Anyone for Fishing?

 

When attempting to make breakthroughs in behavioural sciences, academics have a habit of using students as research rats. They are not ideal candidates, but they are cheap! They’ll do anything for a beer and a bung. Critics have often argued that college students are immature and inexperienced, come from a particular socio-economic background and often respond irrationally in test conditions – thus making the research results unreliable.

It is far better to use a large swathe of the public in research trials. This gives more robust findings, but it costs extra and takes longer to conduct. However, daily activity across the internet has just provided researches with a handy solution to this dilemma.

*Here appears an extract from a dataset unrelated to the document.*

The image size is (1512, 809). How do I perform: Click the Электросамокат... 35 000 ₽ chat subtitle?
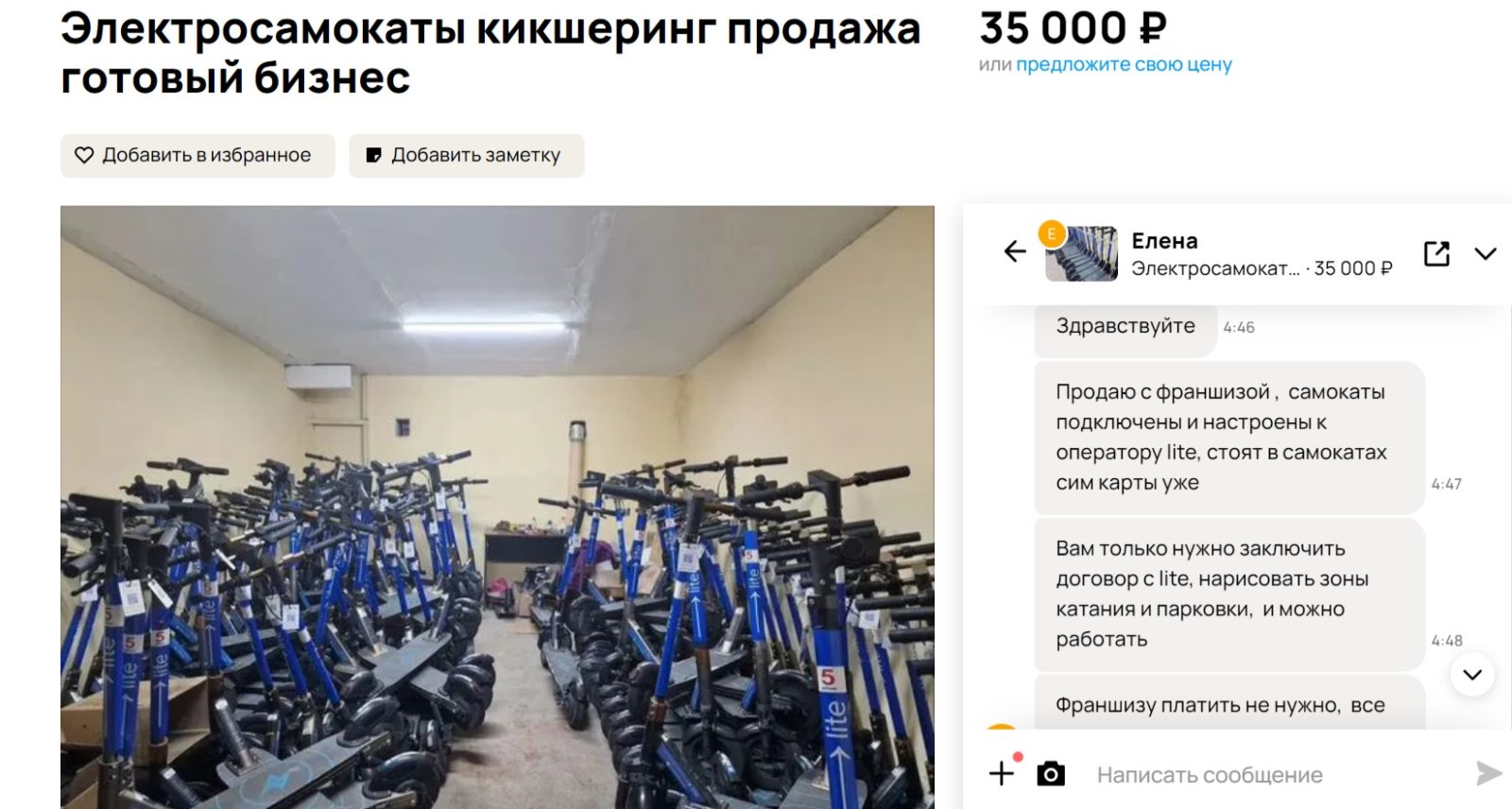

E-mails and general internet communications are plagued with phishing stings – not to be confused with fishing strings. Phishing is a scam where the user is tricked into providing confidential data to an illicit third-party. In most instances, hindsight analysis shows up the inadequacies of the phishing techniques; and yet people are nonetheless fooled. Why consumers are regularly duped by phishing has long been a cause of concern for business managers. Recent research by cybersecurity experts may have found the answer.

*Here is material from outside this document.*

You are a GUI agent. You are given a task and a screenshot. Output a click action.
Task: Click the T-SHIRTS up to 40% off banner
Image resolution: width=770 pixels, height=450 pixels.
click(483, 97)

It seems it’s all down to a variety of cognitive biases. Psychologists have shown that human thinking is broken down into two phases; intuitive/emotional, where we make automatic decisions; and contemplative/purposeful, where we are more deliberate in our choices. Scammers concentrate on keeping us constantly in the first phase.

We have an uncanny knack of automatically assuming the best – we just don’t believe that somebody is out to con us in the first instance. Scammers successfully prey on this vulnerability. They also rely on our curiosity and our absent-mindedness. Researchers have found that once scammers overcome our initial mental barrier, they have little difficulty in getting us to click on the link or open the file that releases the mayhem. So that initial impact is crucial. Once we get sucked in, we become more susceptible.

In hindsight, experts can point out our mistakes and train us in how to avoid repeating our errors – until the scammers become ever more sophisticated at tweaking our defences!

This all got us wondering about not just e-mail phishing scams but also the distribution of untruthful data – so-called fake news. The same dimensions apply. We are confronted with a message. We either see through it or we fall for it. Once we are hooked, we become an advocate (sometimes unwittingly) for that point of view. Before we know it, we are dispersing our views to wider and wider communities of people, who themselves are predisposed to first- and second-phase thinking.

Fake news is not a new phenomenon but the speed and breadth of transmission most certainly is. By carefully selecting the inputs, scammers can by-pass our first line of defence and convince us of the authenticity of the information. The pace and extent of the deception is mind-boggling. It would make a mere mortal long for a quieter life – fishing!